Walk the chain. The artist or the AI tool knows the truth of how a track was made, but has every incentive to under-disclose if disclosure costs playlist placement or royalty eligibility. The distributor passes files through and could attach metadata, but generally does not have forensic capacity to verify claims at volume. The platform can run detection, but a detector produces a probability, not a fact, and platforms are wary of the liability in either direction — demonetizing a human artist by mistake, or paying a fraud ring by omission.
So the tag exists as a specification, and each link in the chain has a reason to hope the link before it did the work. That is not a standard. That is a hot potato with a schema attached.
The uncomfortable truth is that self-declaration and automated detection are both necessary and both insufficient. Self-declaration is honest until dishonesty pays. Detection is scalable until it is wrong. A durable system needs declaration checked against detection, with a dispute process for the false positives that will absolutely happen — and someone has to fund and staff that process. As of writing, no proposed standard specifies who.
What to actually do this quarter
If you sit anywhere in the value chain, the correct posture is not to wait for the standard to settle. It will not settle soon, and the operational decisions cannot wait for it. Here is a working checklist, grouped by role.

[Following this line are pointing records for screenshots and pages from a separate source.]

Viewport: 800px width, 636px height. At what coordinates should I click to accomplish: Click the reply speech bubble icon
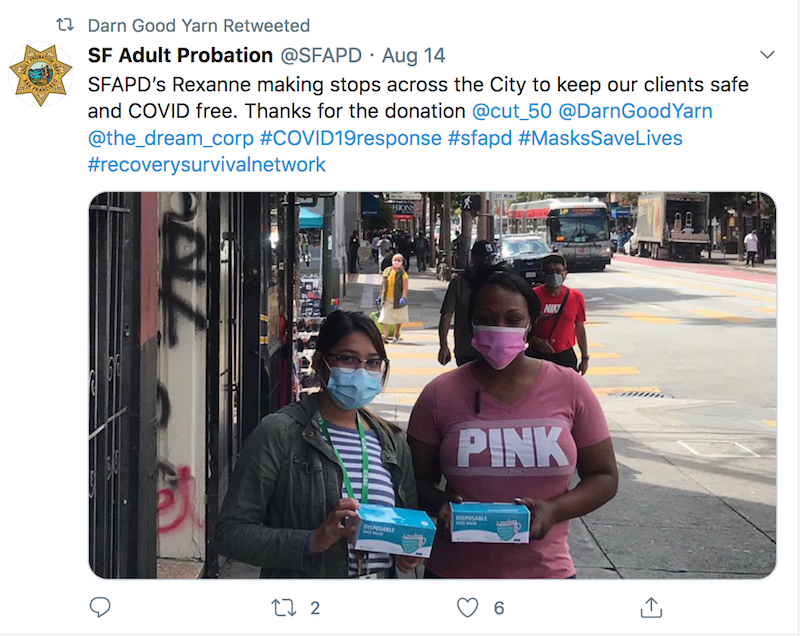[x=100, y=607]
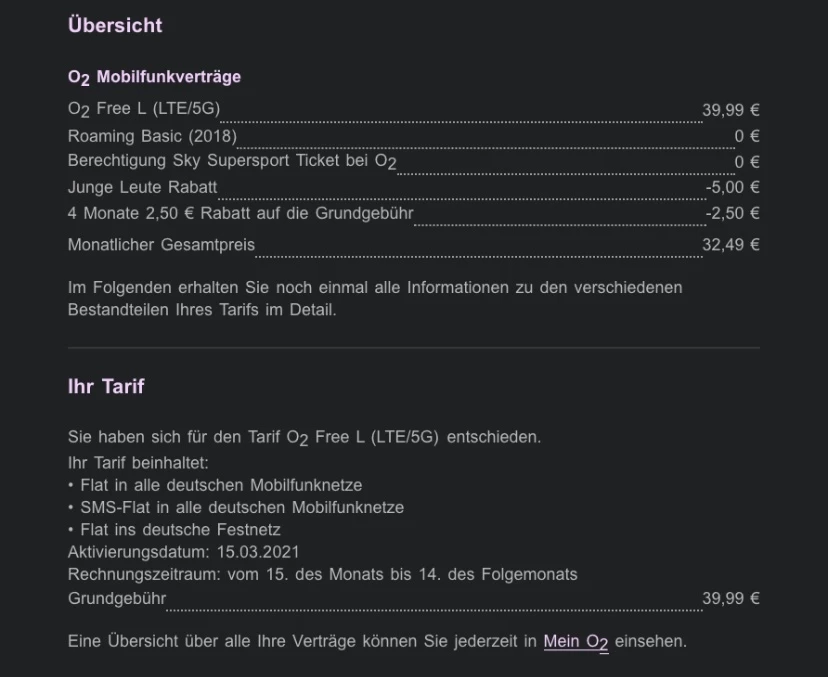Click the Grundgebühr 39,99 € amount

click(730, 598)
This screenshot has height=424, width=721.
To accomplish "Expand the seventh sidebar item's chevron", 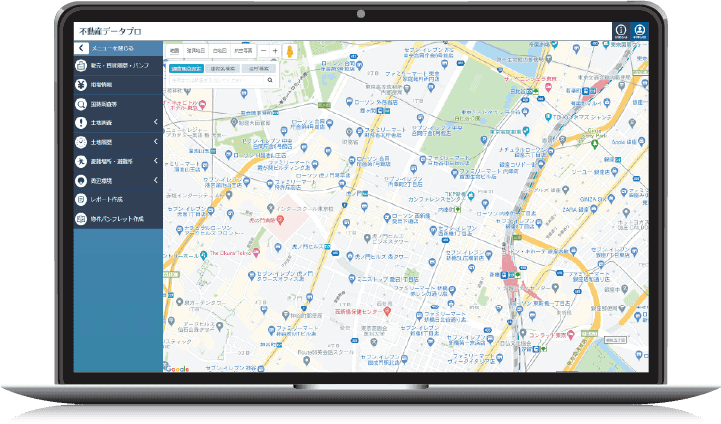I will tap(156, 180).
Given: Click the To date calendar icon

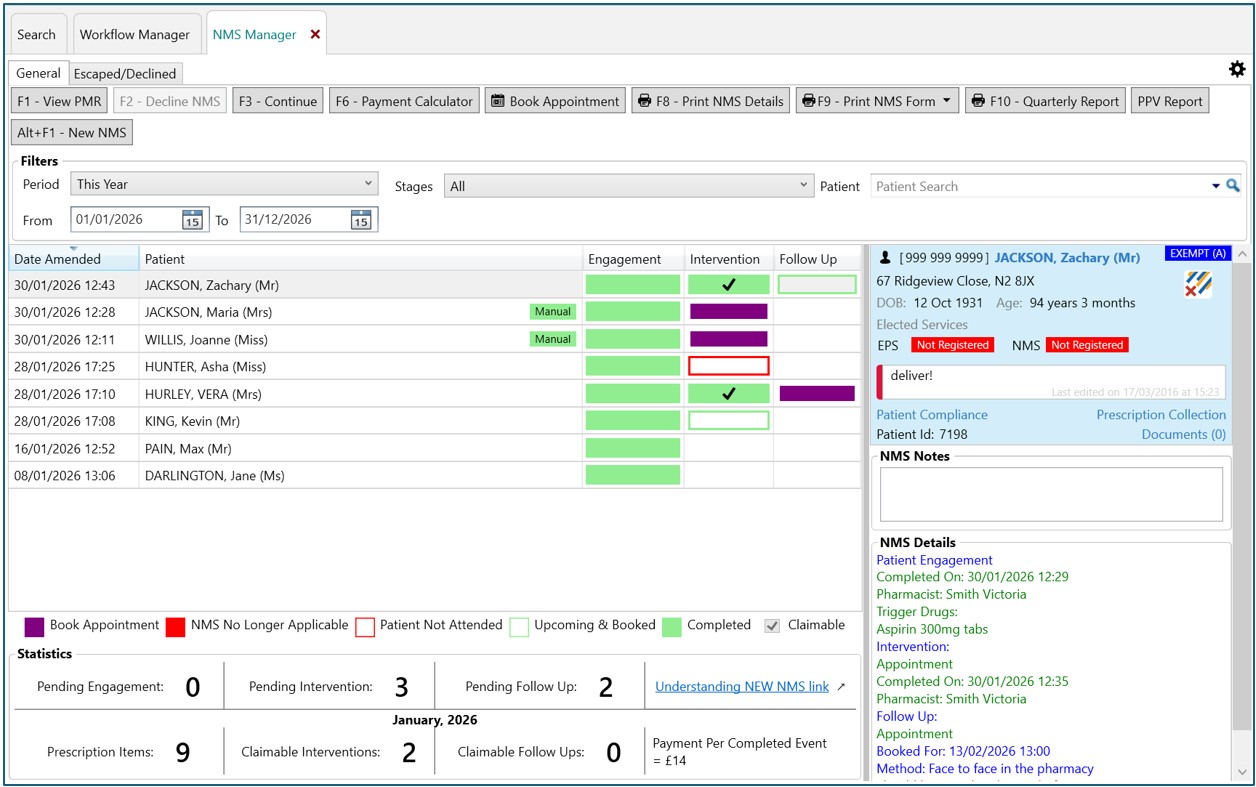Looking at the screenshot, I should [x=361, y=220].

If you run a label or manage rights: - Audit your own catalog against at least one third-party detector before a platform does it for you. Know your false-positive exposure — which of your legitimately human tracks might trip a flag because of heavy processing. - Get disclosure language into your artist and producer agreements now, defining AI-generated versus AI-assisted in your own terms. Do not wait for a universal definition that may never arrive. - Track per-DSP payout behavior on any borderline release. If the same track earns differently across services, that is your early warning that detection thresholds are diverging.
If you distribute: - Decide your disclosure policy before a DSP forces one on you. Passing unverified metadata through is a position, and it is one you may have to defend. - Build the capacity to attach and update AI-status metadata per delivery target, because the standards will not converge and you will be shipping different tags to different platforms. - Keep a paper trail of what each artist declared. When a dispute lands, the declaration is your evidence.

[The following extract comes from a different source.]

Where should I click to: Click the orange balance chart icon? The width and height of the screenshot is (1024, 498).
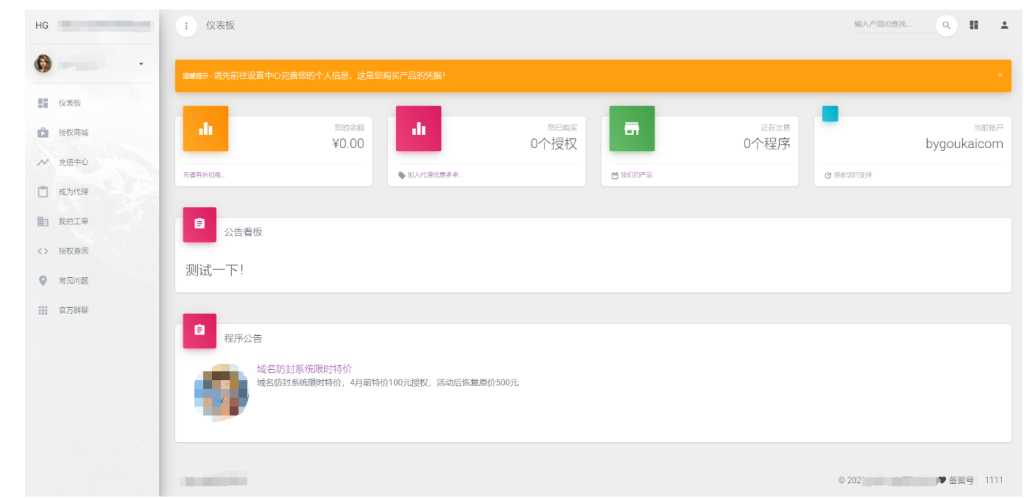(205, 129)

If you're an artist worried about the pool:
- Assume detection is imperfect in both directions and that your fully human track could be misflagged. Keep your session files, stems, and dated project histories. A 48kHz WAV bounce with a version history is worth more than an argument.
- If you use AI tools in your process — cleanup, transitions, stems — document where and how. "AI-assisted" is not an accusation, and being able to describe your chain precisely is your best protection against a bad flag.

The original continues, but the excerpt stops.